Requirement:
Starting with the line that has "Viewport: 511px width, 221px height.", retype each line down to the end of the entries below, without leaving any out or adding any.
'''
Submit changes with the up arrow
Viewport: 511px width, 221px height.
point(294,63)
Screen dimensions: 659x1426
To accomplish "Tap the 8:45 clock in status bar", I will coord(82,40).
'''
Completed exercise:
Viewport: 511px width, 221px height.
point(294,63)
Screen dimensions: 659x1426
To accomplish "Tap the 8:45 clock in status bar", I will coord(82,40).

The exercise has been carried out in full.